EXERCISE DATA
== Segment start ==
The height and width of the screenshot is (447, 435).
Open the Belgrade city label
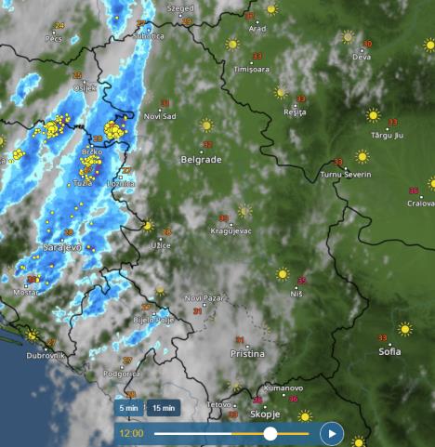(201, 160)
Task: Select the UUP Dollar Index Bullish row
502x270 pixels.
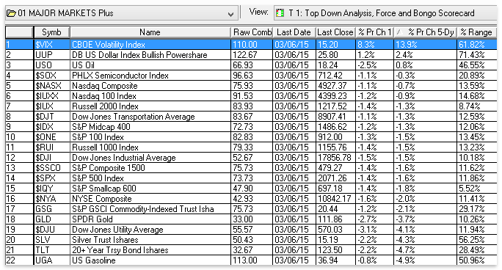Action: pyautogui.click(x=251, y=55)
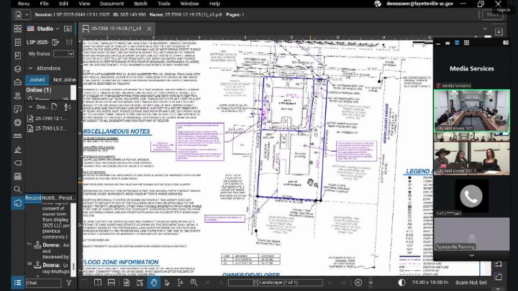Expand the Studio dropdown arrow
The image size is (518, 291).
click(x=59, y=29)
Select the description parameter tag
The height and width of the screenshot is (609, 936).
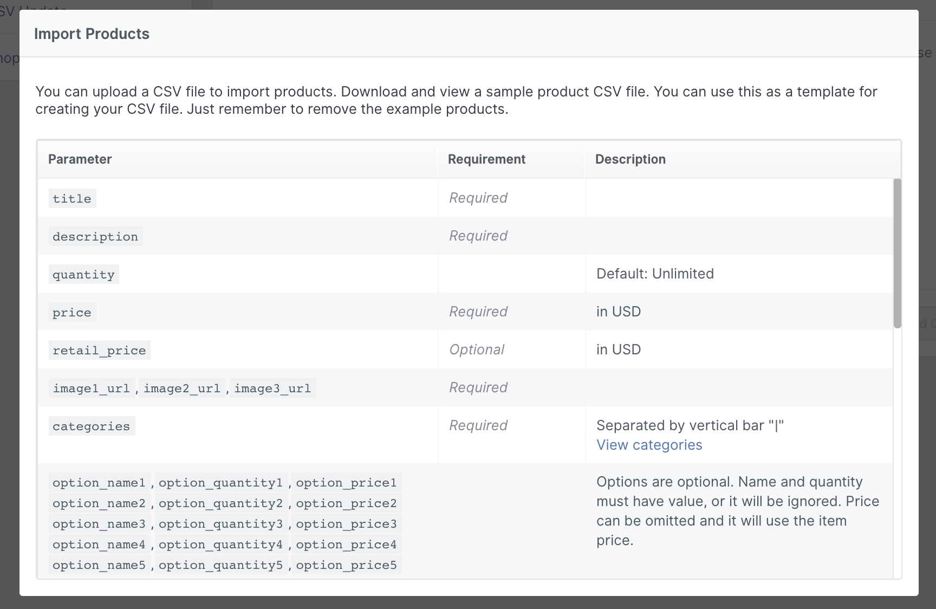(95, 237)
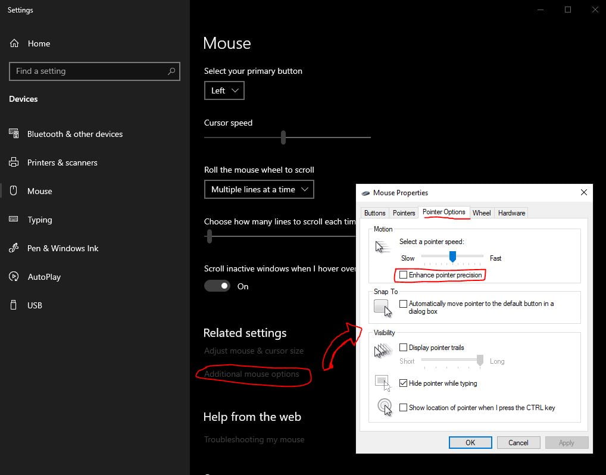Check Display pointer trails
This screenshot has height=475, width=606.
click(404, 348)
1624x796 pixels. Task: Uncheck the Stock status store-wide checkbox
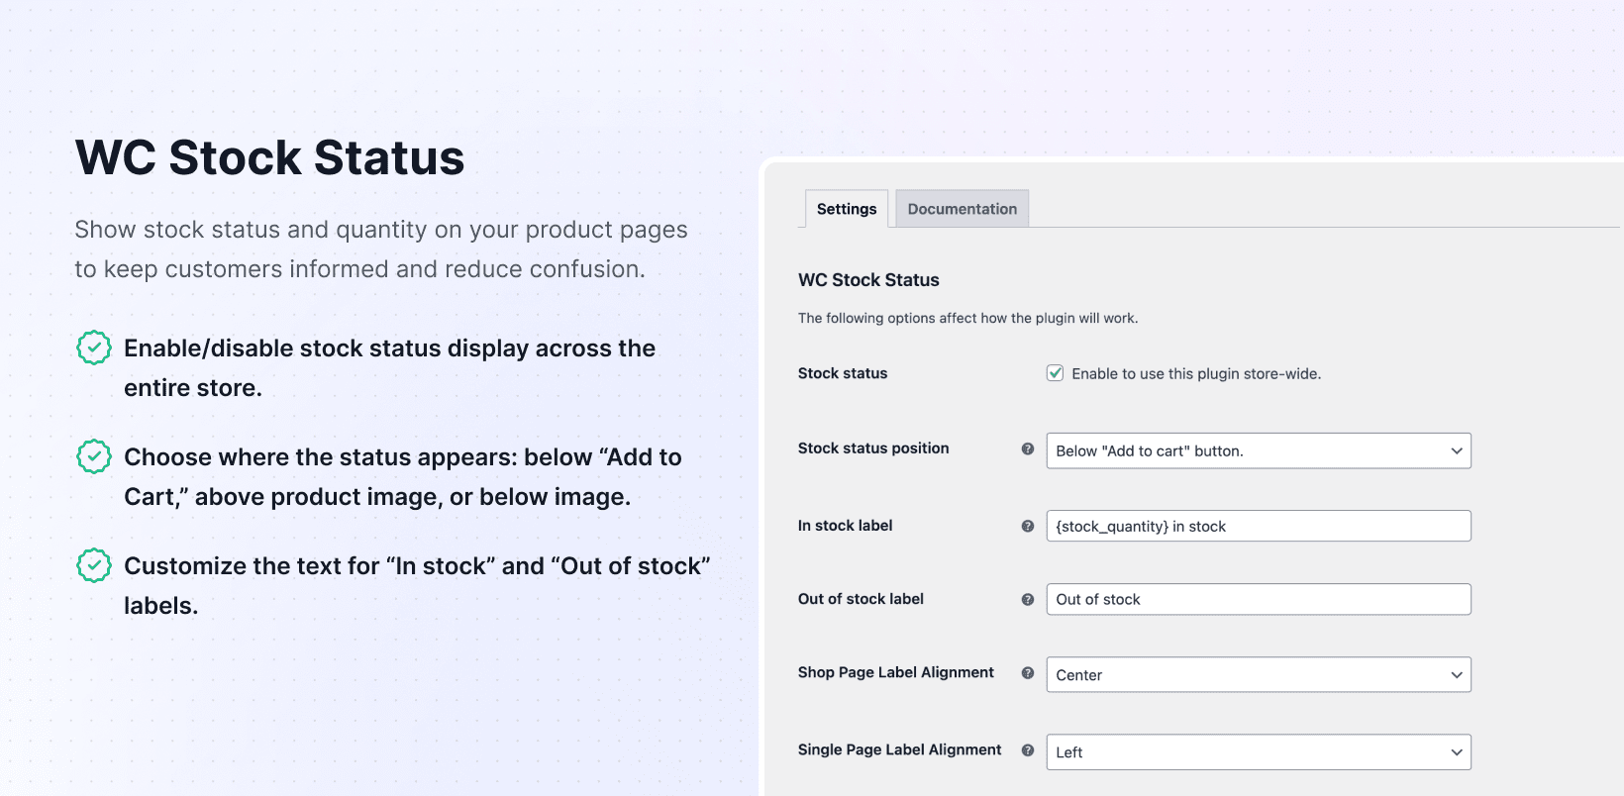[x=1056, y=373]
== Segment end ==
WORK INSTRUCTION
Look through the material for "Select". Copy each line that has it.

RESPONSE AREA
Task: Select the UUP Dollar Index Bullish row
Select the description parameter tag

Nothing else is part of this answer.